EXERCISE TASK
Duplicate the lines of the listing below verbatim, from the line containing "Image resolution: width=550" through the line containing "Action: pyautogui.click(x=95, y=349)", including both of those lines.

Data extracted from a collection
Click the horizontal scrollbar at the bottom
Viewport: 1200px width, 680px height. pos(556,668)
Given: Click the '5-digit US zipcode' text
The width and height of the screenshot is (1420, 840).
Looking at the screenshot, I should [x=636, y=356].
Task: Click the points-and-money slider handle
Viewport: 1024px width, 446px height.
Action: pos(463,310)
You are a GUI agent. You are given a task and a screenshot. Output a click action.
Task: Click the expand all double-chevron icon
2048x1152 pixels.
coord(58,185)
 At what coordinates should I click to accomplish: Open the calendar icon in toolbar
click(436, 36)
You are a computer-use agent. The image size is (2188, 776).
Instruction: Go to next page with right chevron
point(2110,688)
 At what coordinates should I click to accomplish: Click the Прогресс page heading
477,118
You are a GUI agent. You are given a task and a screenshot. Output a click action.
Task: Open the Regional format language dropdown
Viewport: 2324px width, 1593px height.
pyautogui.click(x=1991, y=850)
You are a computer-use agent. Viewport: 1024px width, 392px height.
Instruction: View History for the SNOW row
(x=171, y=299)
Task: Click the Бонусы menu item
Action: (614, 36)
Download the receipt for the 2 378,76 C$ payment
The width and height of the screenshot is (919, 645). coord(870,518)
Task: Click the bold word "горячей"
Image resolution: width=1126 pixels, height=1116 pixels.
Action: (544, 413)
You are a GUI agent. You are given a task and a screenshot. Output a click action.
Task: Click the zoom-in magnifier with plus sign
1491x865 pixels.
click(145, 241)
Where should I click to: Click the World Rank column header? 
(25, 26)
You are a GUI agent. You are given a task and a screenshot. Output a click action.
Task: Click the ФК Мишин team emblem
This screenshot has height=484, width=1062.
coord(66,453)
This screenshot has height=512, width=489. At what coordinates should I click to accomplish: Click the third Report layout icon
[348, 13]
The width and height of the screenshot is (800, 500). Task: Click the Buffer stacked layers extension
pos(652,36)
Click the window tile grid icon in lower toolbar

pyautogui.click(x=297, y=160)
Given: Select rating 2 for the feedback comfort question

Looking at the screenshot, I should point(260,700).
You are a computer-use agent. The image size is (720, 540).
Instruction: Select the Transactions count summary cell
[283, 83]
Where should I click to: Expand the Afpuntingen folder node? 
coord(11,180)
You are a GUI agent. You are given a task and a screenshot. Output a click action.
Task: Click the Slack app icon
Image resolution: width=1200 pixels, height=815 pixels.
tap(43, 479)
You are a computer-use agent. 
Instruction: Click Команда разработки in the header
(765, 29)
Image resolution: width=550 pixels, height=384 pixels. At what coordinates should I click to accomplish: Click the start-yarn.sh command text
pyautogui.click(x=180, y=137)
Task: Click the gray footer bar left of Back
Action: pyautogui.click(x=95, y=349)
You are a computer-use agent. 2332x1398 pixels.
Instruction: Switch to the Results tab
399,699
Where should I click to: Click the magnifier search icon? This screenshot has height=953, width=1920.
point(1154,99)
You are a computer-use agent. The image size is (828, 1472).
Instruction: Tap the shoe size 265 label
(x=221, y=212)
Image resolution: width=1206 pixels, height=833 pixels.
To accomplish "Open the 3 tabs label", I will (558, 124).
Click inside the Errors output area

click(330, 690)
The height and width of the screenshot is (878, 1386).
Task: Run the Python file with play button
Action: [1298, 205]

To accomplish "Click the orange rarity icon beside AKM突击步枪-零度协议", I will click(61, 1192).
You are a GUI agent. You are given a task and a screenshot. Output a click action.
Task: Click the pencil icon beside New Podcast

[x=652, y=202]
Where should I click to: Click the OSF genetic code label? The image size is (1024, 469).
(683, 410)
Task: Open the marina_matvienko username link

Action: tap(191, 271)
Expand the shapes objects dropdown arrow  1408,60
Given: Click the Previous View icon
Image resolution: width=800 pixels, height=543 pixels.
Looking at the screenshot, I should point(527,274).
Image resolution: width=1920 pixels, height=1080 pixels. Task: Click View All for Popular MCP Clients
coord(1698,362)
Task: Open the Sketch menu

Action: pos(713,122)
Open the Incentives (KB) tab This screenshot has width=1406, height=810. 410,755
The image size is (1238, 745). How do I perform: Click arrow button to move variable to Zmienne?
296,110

WORKED SOLUTION
Image resolution: width=550 pixels, height=384 pixels. At what coordinates should I click to accomplish: Click the start-yarn.sh command text
pyautogui.click(x=180, y=137)
Task: Click the gray footer bar left of Back
Action: pyautogui.click(x=95, y=349)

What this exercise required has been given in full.